All of the records should be given again verbatim.

§

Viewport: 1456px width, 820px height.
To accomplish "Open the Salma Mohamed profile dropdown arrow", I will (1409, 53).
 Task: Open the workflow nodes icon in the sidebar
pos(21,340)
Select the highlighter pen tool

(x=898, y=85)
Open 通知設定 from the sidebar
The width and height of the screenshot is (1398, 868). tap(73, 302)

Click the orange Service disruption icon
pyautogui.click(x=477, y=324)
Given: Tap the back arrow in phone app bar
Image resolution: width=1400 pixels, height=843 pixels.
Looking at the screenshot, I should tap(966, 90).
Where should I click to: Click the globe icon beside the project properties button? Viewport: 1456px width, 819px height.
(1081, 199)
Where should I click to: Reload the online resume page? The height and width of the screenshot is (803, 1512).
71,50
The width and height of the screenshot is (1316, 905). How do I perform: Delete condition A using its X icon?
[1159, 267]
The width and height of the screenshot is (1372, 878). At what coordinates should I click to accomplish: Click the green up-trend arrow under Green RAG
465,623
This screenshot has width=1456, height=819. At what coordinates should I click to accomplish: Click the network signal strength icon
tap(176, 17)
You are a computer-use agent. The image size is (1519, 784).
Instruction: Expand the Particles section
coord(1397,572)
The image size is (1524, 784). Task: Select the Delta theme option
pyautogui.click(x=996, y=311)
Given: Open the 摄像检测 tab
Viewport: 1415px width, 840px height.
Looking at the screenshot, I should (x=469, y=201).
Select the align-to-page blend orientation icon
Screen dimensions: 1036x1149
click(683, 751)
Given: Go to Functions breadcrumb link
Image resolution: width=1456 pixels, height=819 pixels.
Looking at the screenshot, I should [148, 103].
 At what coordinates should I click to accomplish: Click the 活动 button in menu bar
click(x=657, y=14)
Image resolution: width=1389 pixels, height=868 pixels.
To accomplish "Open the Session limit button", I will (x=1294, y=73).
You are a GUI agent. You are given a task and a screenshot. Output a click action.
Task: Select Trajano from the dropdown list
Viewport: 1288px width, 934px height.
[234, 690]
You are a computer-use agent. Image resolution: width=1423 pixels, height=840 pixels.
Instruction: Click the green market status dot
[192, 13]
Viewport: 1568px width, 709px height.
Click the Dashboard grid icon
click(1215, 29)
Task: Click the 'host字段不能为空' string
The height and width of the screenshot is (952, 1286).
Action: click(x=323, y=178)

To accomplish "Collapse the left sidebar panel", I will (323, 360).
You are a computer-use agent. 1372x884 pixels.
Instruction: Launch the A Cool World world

§

**Answer section**
Viewport: 1456px width, 820px height.
To accomplish "Open the Salma Mohamed profile dropdown arrow", I will (1409, 53).
 Task: Open the workflow nodes icon in the sidebar
pos(21,340)
Select the highlighter pen tool

(x=898, y=85)
Open 通知設定 from the sidebar
The width and height of the screenshot is (1398, 868). tap(73, 302)

Click the orange Service disruption icon
pyautogui.click(x=477, y=324)
Given: Tap the back arrow in phone app bar
Image resolution: width=1400 pixels, height=843 pixels.
Looking at the screenshot, I should tap(966, 90).
Where should I click to: Click the globe icon beside the project properties button? Viewport: 1456px width, 819px height.
(1081, 199)
Where should I click to: Reload the online resume page? The height and width of the screenshot is (803, 1512).
71,50
The width and height of the screenshot is (1316, 905). How do I perform: Delete condition A using its X icon?
[1159, 267]
The width and height of the screenshot is (1372, 878). At what coordinates should I click to accomplish: Click the green up-trend arrow under Green RAG
465,623
This screenshot has width=1456, height=819. At what coordinates should I click to accomplish: Click the network signal strength icon
tap(176, 17)
You are a computer-use agent. The image size is (1519, 784).
Instruction: Expand the Particles section
coord(1397,572)
The image size is (1524, 784). Task: Select the Delta theme option
pyautogui.click(x=996, y=311)
Given: Open the 摄像检测 tab
Viewport: 1415px width, 840px height.
Looking at the screenshot, I should (x=469, y=201).
Select the align-to-page blend orientation icon
Screen dimensions: 1036x1149
click(683, 751)
Given: Go to Functions breadcrumb link
Image resolution: width=1456 pixels, height=819 pixels.
Looking at the screenshot, I should [148, 103].
 At what coordinates should I click to accomplish: Click the 活动 button in menu bar
click(x=657, y=14)
Image resolution: width=1389 pixels, height=868 pixels.
To accomplish "Open the Session limit button", I will (x=1294, y=73).
You are a GUI agent. You are given a task and a screenshot. Output a click action.
Task: Select Trajano from the dropdown list
Viewport: 1288px width, 934px height.
[234, 690]
You are a computer-use agent. Image resolution: width=1423 pixels, height=840 pixels.
Instruction: Click the green market status dot
[192, 13]
Viewport: 1568px width, 709px height.
Click the Dashboard grid icon
click(1215, 29)
Task: Click the 'host字段不能为空' string
The height and width of the screenshot is (952, 1286).
Action: click(x=323, y=178)

To accomplish "Collapse the left sidebar panel", I will (323, 360).
You are a computer-use agent. 1372x884 pixels.
Instruction: Launch the A Cool World world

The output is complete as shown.